Short problem —
Rewrite the rows from the line with "Screen dimensions: 868x467" to the line with "coord(17,28)", replacing "GUI agent" with "screen agent" and leaving everything else unchanged.

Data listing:
────────────────────
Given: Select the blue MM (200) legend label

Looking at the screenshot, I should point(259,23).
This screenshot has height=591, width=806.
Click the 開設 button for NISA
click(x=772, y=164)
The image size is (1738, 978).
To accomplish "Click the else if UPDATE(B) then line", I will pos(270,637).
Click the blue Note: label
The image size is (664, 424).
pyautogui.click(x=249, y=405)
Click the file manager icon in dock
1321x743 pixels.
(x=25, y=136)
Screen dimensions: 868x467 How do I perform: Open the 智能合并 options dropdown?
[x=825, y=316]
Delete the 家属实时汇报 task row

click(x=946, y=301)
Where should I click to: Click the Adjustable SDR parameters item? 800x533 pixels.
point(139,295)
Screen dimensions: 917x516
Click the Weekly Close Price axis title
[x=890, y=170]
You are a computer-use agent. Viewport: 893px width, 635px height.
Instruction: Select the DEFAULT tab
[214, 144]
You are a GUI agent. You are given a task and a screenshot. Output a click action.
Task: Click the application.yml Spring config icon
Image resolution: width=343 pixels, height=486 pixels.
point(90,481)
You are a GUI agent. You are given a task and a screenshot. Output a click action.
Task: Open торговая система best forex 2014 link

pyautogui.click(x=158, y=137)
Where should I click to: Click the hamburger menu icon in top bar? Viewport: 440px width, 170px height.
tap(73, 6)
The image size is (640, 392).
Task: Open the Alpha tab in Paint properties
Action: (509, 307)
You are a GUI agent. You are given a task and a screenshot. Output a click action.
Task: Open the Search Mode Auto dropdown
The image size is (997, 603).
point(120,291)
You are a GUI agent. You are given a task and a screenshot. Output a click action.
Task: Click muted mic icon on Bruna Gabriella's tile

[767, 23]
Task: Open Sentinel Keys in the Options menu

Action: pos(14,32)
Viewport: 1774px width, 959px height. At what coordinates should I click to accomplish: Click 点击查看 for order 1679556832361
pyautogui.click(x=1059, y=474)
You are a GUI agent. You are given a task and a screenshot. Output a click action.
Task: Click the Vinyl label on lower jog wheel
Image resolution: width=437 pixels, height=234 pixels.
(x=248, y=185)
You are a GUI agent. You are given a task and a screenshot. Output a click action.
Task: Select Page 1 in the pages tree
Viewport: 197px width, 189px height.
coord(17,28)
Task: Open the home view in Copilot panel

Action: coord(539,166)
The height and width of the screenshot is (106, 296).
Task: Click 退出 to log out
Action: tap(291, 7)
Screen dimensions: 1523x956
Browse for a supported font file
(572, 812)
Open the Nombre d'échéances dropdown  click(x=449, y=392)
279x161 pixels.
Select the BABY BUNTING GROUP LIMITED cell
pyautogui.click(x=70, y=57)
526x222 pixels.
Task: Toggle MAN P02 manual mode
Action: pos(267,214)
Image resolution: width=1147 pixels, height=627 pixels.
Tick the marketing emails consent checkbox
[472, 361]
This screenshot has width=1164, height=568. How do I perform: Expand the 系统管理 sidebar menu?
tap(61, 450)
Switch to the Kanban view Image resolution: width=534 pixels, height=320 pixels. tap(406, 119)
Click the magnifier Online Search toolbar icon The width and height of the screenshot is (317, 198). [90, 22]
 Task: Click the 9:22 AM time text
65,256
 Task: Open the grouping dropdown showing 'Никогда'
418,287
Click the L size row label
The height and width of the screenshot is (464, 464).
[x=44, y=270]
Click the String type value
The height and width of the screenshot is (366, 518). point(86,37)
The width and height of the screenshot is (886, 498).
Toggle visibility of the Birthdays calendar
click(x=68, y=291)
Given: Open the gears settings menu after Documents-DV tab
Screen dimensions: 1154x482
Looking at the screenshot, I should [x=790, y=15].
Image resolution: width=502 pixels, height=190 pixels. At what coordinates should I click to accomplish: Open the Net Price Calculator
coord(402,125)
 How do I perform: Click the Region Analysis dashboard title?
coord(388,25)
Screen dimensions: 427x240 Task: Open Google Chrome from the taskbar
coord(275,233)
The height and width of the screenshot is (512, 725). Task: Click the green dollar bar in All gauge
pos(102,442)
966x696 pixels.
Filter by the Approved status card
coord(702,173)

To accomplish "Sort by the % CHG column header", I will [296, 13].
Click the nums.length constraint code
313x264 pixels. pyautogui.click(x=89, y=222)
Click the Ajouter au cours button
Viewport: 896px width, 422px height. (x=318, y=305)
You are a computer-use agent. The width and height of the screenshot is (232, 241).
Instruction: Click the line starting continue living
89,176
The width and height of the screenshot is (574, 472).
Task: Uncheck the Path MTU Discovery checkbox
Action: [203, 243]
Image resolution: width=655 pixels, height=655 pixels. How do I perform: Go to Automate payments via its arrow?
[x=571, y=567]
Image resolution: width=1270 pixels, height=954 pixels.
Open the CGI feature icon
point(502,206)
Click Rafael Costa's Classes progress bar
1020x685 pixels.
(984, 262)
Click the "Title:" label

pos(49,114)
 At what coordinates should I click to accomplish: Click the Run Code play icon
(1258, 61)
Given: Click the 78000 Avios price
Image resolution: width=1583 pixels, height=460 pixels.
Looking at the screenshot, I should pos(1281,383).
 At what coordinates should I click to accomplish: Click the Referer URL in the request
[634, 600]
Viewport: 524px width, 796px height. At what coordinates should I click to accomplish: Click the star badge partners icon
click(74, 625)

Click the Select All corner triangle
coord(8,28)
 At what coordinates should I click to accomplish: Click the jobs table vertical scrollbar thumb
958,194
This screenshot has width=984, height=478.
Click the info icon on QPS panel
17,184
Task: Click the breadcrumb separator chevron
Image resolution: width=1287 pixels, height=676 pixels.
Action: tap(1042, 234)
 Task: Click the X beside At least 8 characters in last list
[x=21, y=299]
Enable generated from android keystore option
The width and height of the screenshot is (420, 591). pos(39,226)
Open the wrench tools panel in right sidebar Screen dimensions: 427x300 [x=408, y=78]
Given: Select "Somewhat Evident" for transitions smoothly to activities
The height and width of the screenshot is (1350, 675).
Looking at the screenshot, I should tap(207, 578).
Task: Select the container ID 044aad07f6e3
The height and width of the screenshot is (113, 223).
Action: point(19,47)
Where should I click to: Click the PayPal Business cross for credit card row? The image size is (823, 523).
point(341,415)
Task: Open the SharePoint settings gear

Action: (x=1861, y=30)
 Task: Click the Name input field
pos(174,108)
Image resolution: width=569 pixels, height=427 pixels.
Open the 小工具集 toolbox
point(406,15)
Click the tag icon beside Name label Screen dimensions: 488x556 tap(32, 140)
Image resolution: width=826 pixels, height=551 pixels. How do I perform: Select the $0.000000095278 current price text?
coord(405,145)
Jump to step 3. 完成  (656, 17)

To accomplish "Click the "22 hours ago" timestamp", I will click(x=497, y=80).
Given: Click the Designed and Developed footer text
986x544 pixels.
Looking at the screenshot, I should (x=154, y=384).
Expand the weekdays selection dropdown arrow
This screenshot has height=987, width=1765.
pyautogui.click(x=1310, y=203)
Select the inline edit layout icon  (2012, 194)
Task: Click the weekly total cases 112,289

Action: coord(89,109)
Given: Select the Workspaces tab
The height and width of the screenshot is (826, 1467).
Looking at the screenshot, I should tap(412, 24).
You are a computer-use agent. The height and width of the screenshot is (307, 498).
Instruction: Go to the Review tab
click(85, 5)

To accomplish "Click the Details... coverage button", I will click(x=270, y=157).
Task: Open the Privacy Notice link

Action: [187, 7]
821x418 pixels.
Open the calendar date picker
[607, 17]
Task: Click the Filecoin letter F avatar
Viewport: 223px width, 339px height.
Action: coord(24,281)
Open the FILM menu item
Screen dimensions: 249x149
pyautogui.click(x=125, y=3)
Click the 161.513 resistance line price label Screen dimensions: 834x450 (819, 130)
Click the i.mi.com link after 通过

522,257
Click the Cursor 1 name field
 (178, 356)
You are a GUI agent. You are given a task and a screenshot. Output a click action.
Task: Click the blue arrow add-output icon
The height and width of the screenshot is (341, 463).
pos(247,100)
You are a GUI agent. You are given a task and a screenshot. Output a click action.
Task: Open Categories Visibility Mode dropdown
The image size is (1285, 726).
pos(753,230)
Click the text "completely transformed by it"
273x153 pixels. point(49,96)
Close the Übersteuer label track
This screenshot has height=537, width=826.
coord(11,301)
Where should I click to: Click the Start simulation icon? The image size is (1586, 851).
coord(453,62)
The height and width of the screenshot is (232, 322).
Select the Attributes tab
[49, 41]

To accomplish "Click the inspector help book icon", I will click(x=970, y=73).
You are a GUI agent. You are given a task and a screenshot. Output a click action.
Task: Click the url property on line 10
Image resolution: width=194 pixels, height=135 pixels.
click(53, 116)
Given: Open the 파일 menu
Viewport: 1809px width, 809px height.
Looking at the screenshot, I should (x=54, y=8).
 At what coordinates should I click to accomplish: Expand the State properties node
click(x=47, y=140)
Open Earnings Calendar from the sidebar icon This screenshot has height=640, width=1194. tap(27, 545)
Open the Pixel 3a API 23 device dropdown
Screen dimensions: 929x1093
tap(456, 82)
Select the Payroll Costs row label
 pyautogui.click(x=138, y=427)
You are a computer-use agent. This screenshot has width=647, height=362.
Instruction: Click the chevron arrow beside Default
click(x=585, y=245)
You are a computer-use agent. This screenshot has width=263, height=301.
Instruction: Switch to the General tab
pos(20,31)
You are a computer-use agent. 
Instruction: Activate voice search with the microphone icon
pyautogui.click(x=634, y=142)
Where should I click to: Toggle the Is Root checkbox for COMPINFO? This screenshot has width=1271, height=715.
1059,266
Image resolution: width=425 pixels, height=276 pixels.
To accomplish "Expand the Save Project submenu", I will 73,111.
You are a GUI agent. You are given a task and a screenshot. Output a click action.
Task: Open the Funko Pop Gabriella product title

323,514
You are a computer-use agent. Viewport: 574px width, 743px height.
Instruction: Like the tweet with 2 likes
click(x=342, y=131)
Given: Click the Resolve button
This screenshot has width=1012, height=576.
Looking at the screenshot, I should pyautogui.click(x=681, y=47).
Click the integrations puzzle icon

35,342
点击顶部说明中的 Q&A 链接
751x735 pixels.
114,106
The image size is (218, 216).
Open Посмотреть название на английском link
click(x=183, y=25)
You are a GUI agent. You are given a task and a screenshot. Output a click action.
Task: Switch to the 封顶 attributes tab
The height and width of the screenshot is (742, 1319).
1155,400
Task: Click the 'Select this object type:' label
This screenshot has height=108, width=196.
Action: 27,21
────────────────────
Task output —
Screen dimensions: 868x467 How do I perform: Open the 智能合并 options dropdown?
[x=825, y=316]
Delete the 家属实时汇报 task row

click(x=946, y=301)
Where should I click to: Click the Adjustable SDR parameters item? 800x533 pixels.
point(139,295)
Screen dimensions: 917x516
Click the Weekly Close Price axis title
[x=890, y=170]
You are a computer-use agent. Viewport: 893px width, 635px height.
Instruction: Select the DEFAULT tab
[214, 144]
You are a screen agent. You are given a task and a screenshot. Output a click action.
Task: Click the application.yml Spring config icon
Image resolution: width=343 pixels, height=486 pixels.
point(90,481)
You are a screen agent. You are given a task and a screenshot. Output a click action.
Task: Open торговая система best forex 2014 link

pyautogui.click(x=158, y=137)
Where should I click to: Click the hamburger menu icon in top bar? Viewport: 440px width, 170px height.
tap(73, 6)
The image size is (640, 392).
Task: Open the Alpha tab in Paint properties
Action: (509, 307)
You are a screen agent. You are given a task and a screenshot. Output a click action.
Task: Open the Search Mode Auto dropdown
The image size is (997, 603).
point(120,291)
You are a screen agent. You are given a task and a screenshot. Output a click action.
Task: Click muted mic icon on Bruna Gabriella's tile

[767, 23]
Task: Open Sentinel Keys in the Options menu

Action: pos(14,32)
Viewport: 1774px width, 959px height. At what coordinates should I click to accomplish: Click 点击查看 for order 1679556832361
pyautogui.click(x=1059, y=474)
You are a screen agent. You are given a task and a screenshot. Output a click action.
Task: Click the Vinyl label on lower jog wheel
Image resolution: width=437 pixels, height=234 pixels.
(x=248, y=185)
You are a screen agent. You are given a task and a screenshot. Output a click action.
Task: Select Page 1 in the pages tree
Viewport: 197px width, 189px height.
coord(17,28)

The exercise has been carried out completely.